Felony cop killings up 61% in 2016 – FBI report
The number of US police officers feloniously killed on the job in 2016 is up 61 percent year-on-year, according to the FBI's annual Law Enforcement Officers Killed and Assaulted (LEOKA) report released Monday. This is the second highest number of felony killings of police officers since 2011, when 72 officers died.
"Every law enforcement officer goes to work knowing that today might be his or her last,” US Attorney General Jeff Sessions said in a statement Monday.
“But last year, we saw a staggering 61 percent increase in the number of law enforcement officers killed in the line of duty because of a felony, and on average, more than 150 officers were assaulted in the line of duty every single day. These numbers are as shocking as they are unacceptable.”

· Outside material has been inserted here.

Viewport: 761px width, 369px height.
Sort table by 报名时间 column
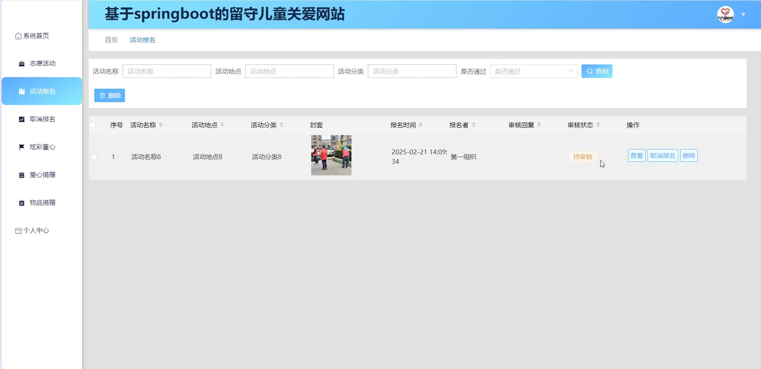pos(421,125)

“Moreover, 57,180 officers were victims of line-of-duty assaults – this is a 14 percent rise from the 50,212 officer that were victims of line-of-duty assaults in 2015,” Sessions added, citing statistics published in the report.

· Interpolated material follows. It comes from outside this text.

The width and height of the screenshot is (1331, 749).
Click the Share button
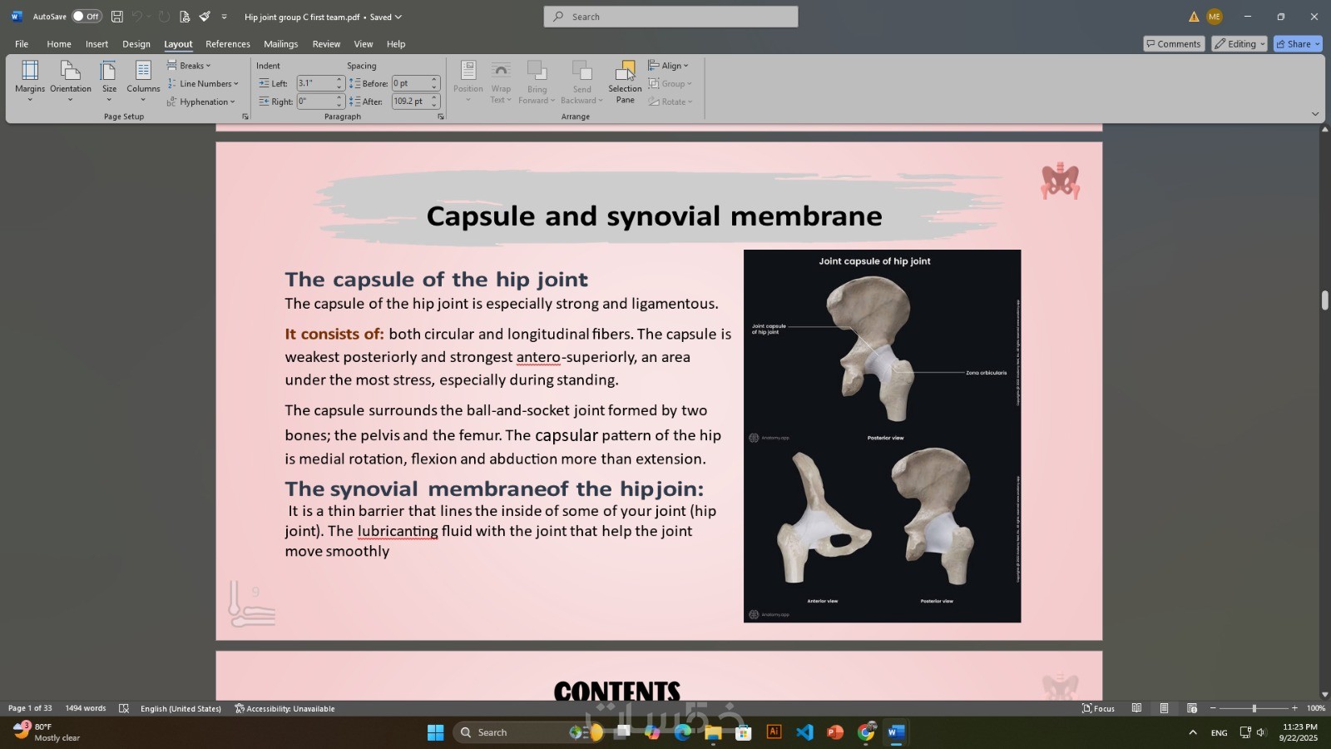(x=1297, y=44)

The most common form of felony homicide involved police officers being ambushed after responding to 911 calls. Accidental deaths rose from a total of 45 in 2015 to 52 in 2016 and most related to vehicular accidents.
The average age of the cops killed feloniously was 40 years old, with an average of 13 years experience in law enforcement. Those who died in accidents averaged 11 years experience with a mean age of 38.